[START DATA FOR THIS TASK]
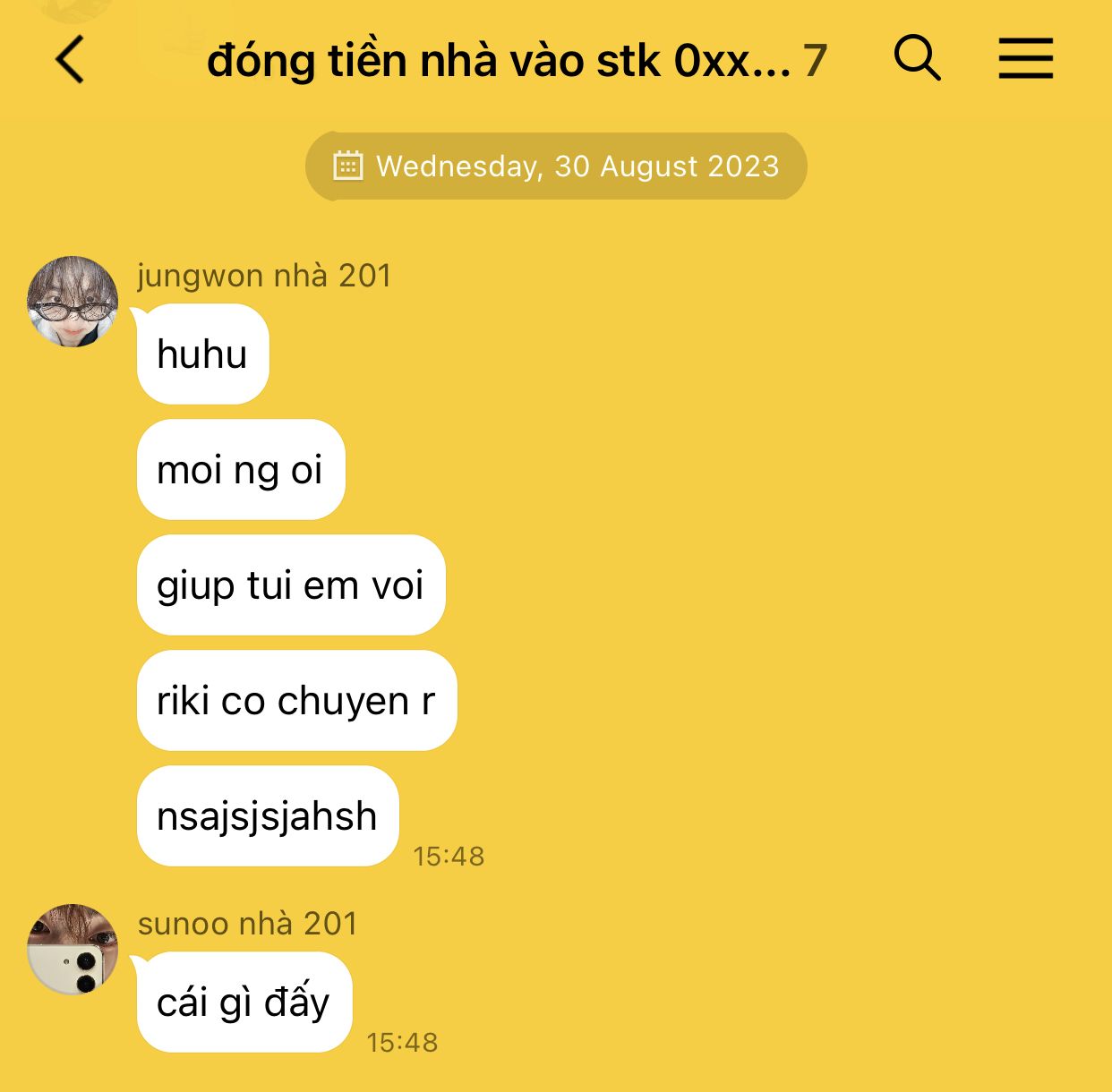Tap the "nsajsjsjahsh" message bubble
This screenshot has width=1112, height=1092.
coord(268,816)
[END DATA FOR THIS TASK]
[START DATA FOR THIS TASK]
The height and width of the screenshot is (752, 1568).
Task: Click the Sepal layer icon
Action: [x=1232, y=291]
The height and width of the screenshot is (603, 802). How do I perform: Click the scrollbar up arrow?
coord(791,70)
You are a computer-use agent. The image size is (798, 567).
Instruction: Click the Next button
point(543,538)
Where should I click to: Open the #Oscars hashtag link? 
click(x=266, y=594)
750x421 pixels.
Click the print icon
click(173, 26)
[END DATA FOR THIS TASK]
[START DATA FOR THIS TASK]
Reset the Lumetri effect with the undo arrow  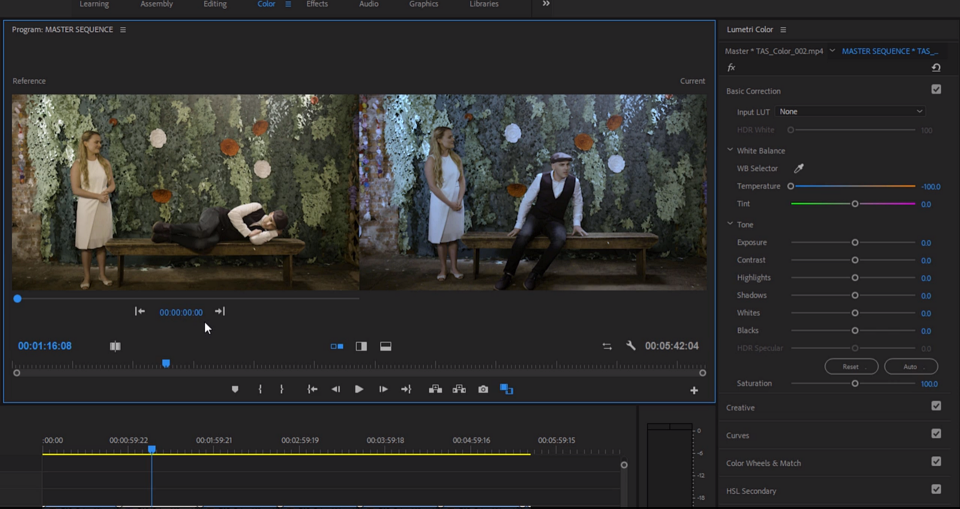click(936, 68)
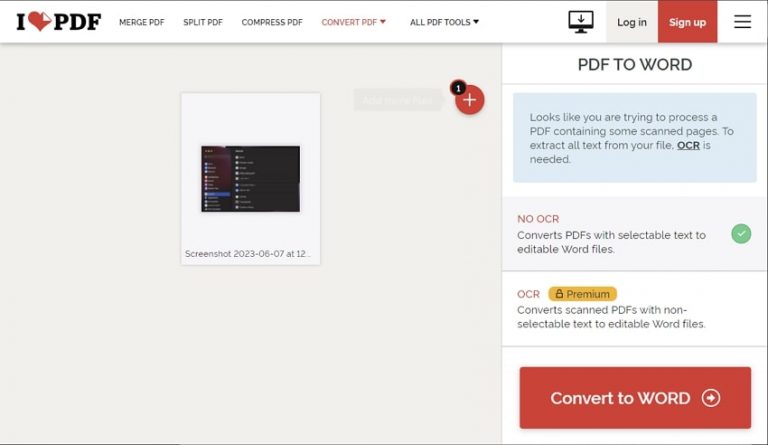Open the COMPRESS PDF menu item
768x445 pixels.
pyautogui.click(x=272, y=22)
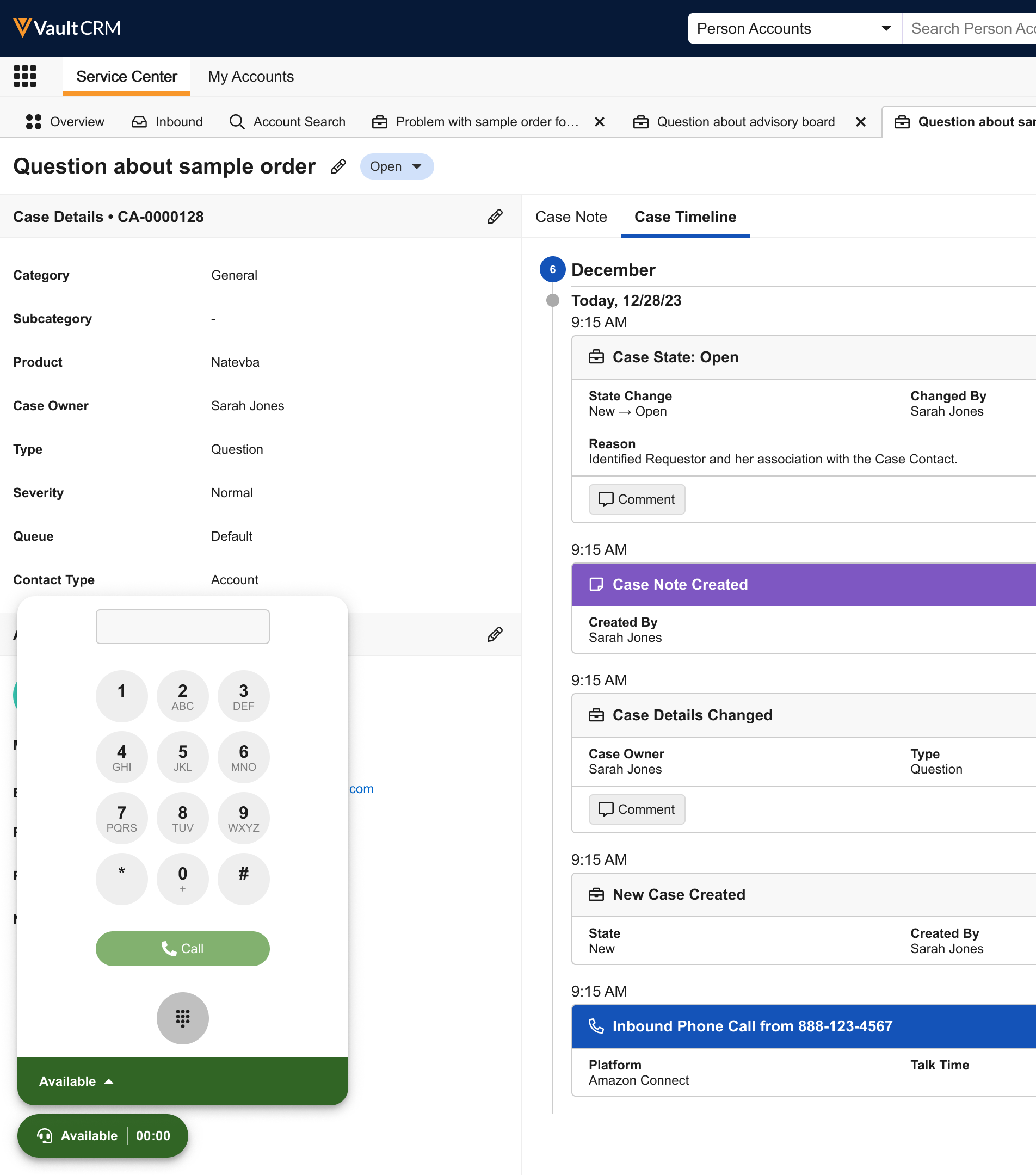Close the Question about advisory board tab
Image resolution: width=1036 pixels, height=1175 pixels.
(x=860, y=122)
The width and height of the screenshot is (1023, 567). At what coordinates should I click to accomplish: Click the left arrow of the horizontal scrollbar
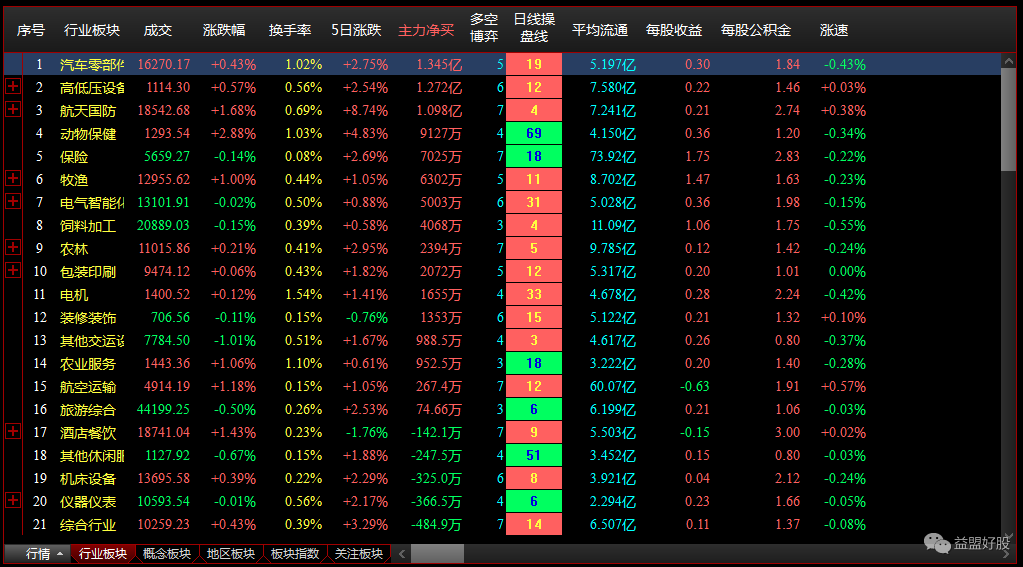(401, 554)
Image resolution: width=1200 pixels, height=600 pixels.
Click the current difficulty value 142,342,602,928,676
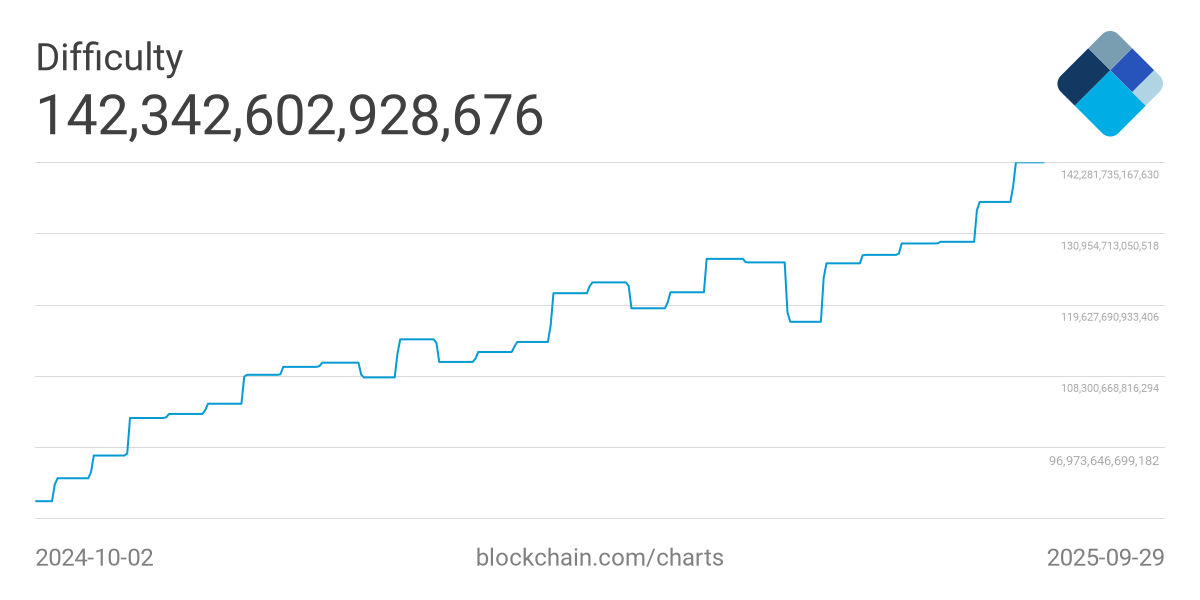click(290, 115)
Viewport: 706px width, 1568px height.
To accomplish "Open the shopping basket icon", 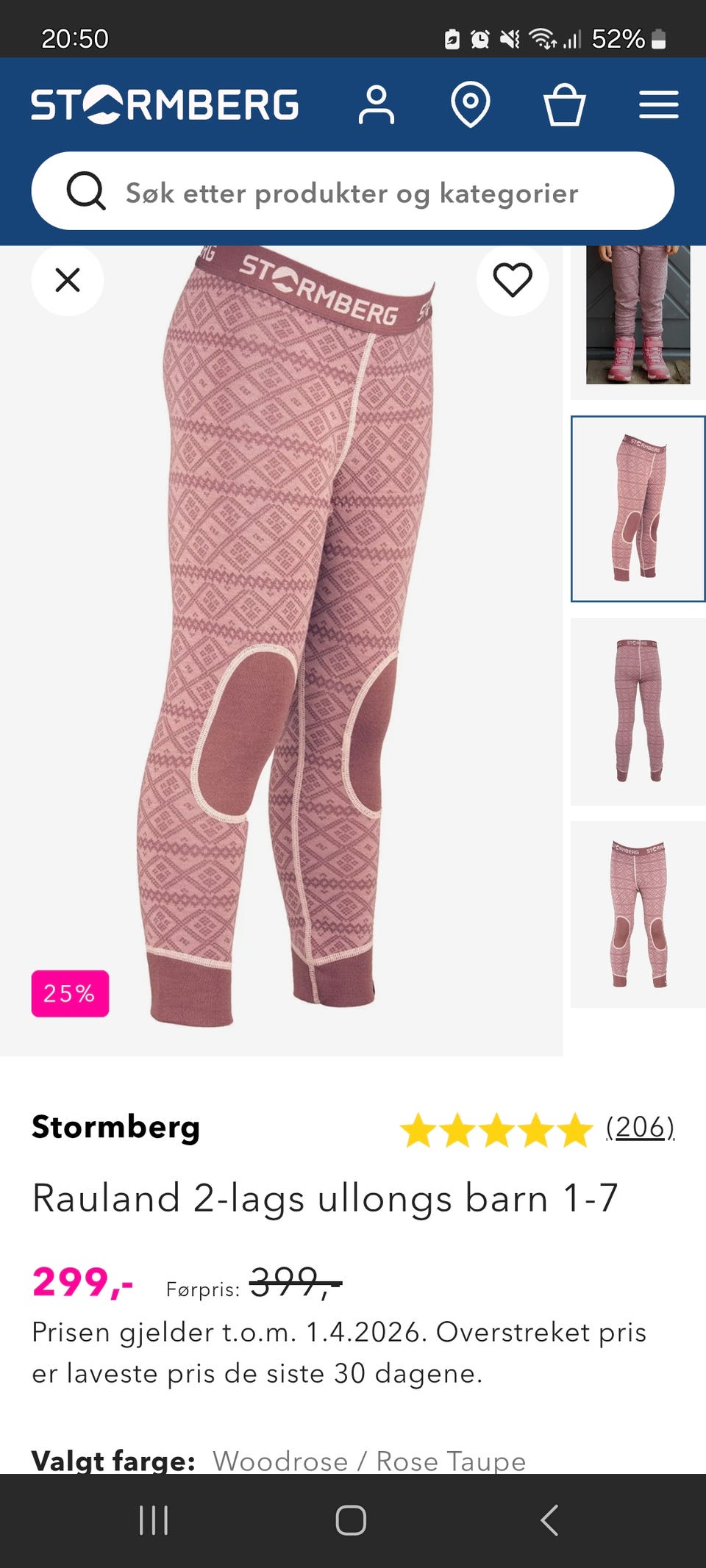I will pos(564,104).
[END DATA FOR THIS TASK]
## JOB
Can you copy the material, starting at the line that contains "The height and width of the screenshot is (752, 1568)." and stopping after the line that contains "coord(791,70)"?

## FULL RESPONSE
The height and width of the screenshot is (752, 1568).
Task: Click the Sepal layer icon
Action: [x=1232, y=291]
The height and width of the screenshot is (603, 802). How do I perform: Click the scrollbar up arrow?
coord(791,70)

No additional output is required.